My other question (besides what % he is based on height and flat rib cage or not) is if he does indeed have a flat rib cage should I be following a different method to monitor his weight? Right now he is as thin as I want to allow (he is tough to keep weight on in the summer). Ribs easily felt and when he is panting hard I can see all of them but not when he is at rest. At this weight his spine seems to be visible and is easily felt but not hip bones. If I add a pound or two on him his spine looks much better to me but then I am not as easily feeling his ribs. I am wondering if his rib cage is flat that he is getting too thin before it is noticeable by typical methods. 
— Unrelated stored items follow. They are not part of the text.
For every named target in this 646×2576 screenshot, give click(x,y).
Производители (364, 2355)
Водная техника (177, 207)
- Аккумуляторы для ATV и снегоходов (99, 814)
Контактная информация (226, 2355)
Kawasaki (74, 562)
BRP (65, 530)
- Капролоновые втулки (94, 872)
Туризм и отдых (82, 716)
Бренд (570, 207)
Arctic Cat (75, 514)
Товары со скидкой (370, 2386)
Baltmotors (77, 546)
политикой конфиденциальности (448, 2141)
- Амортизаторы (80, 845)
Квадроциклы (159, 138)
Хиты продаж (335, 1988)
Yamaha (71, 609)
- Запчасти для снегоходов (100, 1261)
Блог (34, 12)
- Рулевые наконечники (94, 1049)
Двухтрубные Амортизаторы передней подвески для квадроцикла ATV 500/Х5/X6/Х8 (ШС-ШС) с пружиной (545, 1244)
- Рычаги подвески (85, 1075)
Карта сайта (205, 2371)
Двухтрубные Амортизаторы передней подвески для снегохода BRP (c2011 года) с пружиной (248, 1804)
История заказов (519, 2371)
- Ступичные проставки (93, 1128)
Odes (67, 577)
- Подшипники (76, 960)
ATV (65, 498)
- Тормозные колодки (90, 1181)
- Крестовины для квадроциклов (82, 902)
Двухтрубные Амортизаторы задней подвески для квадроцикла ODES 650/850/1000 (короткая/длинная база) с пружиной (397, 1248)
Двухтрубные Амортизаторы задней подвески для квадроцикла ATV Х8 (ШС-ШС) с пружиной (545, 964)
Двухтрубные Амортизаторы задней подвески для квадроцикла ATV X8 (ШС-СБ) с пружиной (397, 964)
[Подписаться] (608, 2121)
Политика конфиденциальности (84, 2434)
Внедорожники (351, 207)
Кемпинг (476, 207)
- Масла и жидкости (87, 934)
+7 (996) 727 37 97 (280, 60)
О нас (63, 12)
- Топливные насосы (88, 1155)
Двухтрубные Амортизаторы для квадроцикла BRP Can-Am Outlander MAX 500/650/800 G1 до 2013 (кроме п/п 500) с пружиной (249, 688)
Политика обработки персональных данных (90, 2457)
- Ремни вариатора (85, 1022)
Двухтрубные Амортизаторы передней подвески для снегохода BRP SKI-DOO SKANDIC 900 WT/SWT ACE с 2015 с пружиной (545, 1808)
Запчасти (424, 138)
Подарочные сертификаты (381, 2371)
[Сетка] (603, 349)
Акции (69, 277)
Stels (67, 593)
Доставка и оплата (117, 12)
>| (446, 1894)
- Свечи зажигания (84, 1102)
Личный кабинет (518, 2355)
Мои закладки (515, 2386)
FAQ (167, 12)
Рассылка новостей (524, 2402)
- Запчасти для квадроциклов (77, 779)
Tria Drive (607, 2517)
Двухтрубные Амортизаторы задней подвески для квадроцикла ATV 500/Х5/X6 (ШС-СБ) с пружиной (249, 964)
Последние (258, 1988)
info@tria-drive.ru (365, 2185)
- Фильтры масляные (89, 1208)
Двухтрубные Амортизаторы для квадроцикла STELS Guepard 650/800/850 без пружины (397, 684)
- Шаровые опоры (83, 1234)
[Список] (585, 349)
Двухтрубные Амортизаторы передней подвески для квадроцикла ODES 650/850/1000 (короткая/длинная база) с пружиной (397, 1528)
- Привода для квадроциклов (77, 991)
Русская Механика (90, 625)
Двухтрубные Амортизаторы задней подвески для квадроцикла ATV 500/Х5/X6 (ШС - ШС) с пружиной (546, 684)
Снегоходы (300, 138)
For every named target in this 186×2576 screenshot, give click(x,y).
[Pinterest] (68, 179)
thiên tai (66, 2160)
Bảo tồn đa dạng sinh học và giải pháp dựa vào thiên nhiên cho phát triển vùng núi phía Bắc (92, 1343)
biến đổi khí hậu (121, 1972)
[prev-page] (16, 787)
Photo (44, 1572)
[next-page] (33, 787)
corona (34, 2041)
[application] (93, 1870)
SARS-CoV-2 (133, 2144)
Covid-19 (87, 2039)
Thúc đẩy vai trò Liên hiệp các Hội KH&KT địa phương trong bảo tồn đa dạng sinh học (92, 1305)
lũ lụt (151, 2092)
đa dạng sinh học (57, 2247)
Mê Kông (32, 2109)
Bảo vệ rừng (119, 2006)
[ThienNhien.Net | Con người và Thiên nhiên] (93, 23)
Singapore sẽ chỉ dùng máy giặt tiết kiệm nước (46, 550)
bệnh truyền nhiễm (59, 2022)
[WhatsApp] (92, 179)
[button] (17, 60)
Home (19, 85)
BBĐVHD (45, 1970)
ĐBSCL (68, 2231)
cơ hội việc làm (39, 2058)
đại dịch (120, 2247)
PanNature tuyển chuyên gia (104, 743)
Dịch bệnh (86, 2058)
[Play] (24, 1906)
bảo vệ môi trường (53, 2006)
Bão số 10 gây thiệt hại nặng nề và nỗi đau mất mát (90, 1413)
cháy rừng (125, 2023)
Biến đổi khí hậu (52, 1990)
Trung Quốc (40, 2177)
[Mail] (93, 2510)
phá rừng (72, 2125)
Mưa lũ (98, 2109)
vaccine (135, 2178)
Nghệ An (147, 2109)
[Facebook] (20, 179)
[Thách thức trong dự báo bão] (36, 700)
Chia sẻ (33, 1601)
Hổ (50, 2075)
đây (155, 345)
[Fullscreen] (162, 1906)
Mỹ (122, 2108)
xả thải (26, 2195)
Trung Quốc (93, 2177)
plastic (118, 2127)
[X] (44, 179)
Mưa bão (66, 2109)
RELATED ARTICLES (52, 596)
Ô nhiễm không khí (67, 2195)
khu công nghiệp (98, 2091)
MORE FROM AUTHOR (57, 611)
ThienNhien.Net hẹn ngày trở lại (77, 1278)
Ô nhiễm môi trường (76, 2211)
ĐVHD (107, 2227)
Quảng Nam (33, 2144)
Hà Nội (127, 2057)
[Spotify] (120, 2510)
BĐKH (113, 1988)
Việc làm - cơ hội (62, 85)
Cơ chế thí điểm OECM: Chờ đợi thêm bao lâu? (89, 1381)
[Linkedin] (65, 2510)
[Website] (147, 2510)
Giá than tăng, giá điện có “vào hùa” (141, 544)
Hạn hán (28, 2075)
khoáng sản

Any additional information welcomed 

I hope this makes sense. I am off tomorrow and will be able to get pictures of any angles you need to see.


----------



## sagelfn (Aug 13, 2009)

Anyone?


----------



## Andaka (Jun 29, 2003)

The rib cage measurement that you need for the 45-48% is from top to bottom of the rib cage, not around.

And to monitor his weight I would use his waist (loin area past the rig cage).


----------



## sagelfn (Aug 13, 2009)

Andaka said:


> *The rib cage measurement that you need for the 45-48% is from top to bottom of the rib cage, not around.
> *
> And to monitor his weight I would use his waist (loin area past the rig cage).


:hammer: :crazy: I'm an idiot. 

Thank you. How would I monitor his weight using his waist? He has a good tuck/dip but how much is too much?


----------